# Task statement
In the data below, one line contains "[Opens in a new window] (520, 892)" and a later one contains "[Close] (390, 1242)". Print both, with every line between them, exactly and alone.

Source records Block Start

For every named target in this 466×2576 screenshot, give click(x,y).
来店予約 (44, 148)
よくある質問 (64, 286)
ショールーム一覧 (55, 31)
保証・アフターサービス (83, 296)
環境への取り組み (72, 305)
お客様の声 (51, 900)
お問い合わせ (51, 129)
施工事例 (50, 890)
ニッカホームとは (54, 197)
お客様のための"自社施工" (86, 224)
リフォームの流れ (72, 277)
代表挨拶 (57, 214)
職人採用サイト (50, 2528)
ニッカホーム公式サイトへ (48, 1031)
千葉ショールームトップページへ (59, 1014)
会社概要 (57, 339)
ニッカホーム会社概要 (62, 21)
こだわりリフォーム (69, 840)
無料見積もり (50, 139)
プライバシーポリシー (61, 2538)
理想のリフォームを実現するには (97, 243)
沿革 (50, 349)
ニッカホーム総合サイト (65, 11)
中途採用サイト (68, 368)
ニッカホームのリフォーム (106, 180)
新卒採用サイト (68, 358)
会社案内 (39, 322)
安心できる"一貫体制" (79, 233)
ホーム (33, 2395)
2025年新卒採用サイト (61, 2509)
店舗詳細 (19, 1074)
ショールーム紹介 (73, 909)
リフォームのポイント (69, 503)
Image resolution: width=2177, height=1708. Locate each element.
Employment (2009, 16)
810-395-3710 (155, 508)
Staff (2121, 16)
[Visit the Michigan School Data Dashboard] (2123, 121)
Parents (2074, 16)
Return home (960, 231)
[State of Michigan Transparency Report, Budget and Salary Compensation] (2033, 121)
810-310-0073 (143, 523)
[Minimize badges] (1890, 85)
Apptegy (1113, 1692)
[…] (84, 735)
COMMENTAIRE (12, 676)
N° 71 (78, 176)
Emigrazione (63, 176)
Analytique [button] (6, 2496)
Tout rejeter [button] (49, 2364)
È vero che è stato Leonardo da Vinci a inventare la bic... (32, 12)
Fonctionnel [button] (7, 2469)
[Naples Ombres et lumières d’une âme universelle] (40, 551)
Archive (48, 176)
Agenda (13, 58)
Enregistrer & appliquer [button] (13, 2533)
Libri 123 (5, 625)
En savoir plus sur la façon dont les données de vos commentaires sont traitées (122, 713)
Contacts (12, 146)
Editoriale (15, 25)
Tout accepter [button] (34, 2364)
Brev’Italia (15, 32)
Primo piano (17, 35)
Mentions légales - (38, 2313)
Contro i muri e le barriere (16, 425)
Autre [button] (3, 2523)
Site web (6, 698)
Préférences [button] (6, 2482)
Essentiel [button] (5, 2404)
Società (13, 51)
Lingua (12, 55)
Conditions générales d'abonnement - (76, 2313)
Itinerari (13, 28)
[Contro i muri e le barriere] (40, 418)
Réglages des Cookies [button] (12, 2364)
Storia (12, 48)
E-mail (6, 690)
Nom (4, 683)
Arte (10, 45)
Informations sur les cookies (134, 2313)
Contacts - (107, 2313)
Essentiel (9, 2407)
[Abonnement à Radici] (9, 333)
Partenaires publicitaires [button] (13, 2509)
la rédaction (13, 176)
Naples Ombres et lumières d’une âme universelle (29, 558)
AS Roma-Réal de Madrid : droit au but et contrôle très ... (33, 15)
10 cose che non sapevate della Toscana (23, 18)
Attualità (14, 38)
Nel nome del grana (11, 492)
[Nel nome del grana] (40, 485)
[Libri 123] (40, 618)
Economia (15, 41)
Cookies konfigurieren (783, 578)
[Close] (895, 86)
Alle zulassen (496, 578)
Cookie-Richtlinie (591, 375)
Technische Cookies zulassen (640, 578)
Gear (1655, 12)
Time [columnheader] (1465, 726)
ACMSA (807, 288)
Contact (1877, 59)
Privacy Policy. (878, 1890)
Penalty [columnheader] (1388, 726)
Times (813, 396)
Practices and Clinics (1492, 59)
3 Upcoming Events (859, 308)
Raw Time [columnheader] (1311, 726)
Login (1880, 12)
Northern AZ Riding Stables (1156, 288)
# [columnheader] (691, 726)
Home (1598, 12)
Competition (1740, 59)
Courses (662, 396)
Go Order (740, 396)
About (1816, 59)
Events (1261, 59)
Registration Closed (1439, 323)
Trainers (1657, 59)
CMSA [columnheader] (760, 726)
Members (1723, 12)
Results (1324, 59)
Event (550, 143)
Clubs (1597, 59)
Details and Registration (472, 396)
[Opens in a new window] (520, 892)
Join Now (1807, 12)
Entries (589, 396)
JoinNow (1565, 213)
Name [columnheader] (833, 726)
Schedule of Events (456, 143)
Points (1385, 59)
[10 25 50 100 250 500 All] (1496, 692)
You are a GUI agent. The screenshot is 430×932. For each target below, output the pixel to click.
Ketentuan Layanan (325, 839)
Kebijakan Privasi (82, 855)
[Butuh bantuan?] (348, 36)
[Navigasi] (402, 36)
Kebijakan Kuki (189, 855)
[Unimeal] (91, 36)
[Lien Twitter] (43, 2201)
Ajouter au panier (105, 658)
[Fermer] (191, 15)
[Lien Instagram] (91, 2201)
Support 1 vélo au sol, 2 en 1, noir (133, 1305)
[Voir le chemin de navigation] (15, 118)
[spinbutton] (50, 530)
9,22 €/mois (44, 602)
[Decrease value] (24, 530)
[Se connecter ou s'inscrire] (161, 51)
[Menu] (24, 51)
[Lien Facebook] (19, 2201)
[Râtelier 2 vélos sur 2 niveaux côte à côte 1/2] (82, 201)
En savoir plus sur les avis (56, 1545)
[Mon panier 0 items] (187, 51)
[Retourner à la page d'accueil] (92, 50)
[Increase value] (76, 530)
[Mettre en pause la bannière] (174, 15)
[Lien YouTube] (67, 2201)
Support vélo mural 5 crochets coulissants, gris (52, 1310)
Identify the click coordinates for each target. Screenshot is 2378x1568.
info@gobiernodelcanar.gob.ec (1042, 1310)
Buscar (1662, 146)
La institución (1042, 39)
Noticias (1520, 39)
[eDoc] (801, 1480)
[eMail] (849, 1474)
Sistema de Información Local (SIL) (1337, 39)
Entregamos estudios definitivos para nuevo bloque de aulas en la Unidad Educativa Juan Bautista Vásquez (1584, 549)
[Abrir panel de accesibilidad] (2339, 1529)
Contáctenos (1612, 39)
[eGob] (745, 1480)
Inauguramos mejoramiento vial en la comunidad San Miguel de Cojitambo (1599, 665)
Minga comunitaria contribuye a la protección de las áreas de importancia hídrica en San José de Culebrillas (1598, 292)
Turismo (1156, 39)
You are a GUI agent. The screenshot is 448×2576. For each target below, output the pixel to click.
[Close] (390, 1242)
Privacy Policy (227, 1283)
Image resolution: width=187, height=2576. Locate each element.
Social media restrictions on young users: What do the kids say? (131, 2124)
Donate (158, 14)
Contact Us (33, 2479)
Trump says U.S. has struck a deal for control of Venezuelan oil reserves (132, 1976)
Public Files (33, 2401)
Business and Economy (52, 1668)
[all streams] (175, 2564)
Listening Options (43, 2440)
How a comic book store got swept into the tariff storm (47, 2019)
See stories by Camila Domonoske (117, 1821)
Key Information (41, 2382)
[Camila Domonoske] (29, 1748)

Source records Block End

# Answer to the problem
[Opens in a new window] (520, 892)
Join Now (1807, 12)
Entries (589, 396)
JoinNow (1565, 213)
Name [columnheader] (833, 726)
Schedule of Events (456, 143)
Points (1385, 59)
[10 25 50 100 250 500 All] (1496, 692)
You are a GUI agent. The screenshot is 430×932. For each target below, output the pixel to click.
Ketentuan Layanan (325, 839)
Kebijakan Privasi (82, 855)
[Butuh bantuan?] (348, 36)
[Navigasi] (402, 36)
Kebijakan Kuki (189, 855)
[Unimeal] (91, 36)
[Lien Twitter] (43, 2201)
Ajouter au panier (105, 658)
[Fermer] (191, 15)
[Lien Instagram] (91, 2201)
Support 1 vélo au sol, 2 en 1, noir (133, 1305)
[Voir le chemin de navigation] (15, 118)
[spinbutton] (50, 530)
9,22 €/mois (44, 602)
[Decrease value] (24, 530)
[Se connecter ou s'inscrire] (161, 51)
[Menu] (24, 51)
[Lien Facebook] (19, 2201)
[Râtelier 2 vélos sur 2 niveaux côte à côte 1/2] (82, 201)
En savoir plus sur les avis (56, 1545)
[Mon panier 0 items] (187, 51)
[Retourner à la page d'accueil] (92, 50)
[Increase value] (76, 530)
[Mettre en pause la bannière] (174, 15)
[Lien YouTube] (67, 2201)
Support vélo mural 5 crochets coulissants, gris (52, 1310)
Identify the click coordinates for each target. Screenshot is 2378x1568.
info@gobiernodelcanar.gob.ec (1042, 1310)
Buscar (1662, 146)
La institución (1042, 39)
Noticias (1520, 39)
[eDoc] (801, 1480)
[eMail] (849, 1474)
Sistema de Información Local (SIL) (1337, 39)
Entregamos estudios definitivos para nuevo bloque de aulas en la Unidad Educativa Juan Bautista Vásquez (1584, 549)
[Abrir panel de accesibilidad] (2339, 1529)
Contáctenos (1612, 39)
[eGob] (745, 1480)
Inauguramos mejoramiento vial en la comunidad San Miguel de Cojitambo (1599, 665)
Minga comunitaria contribuye a la protección de las áreas de importancia hídrica en San José de Culebrillas (1598, 292)
Turismo (1156, 39)
You are a GUI agent. The screenshot is 448×2576. For each target below, output the pixel to click.
[Close] (390, 1242)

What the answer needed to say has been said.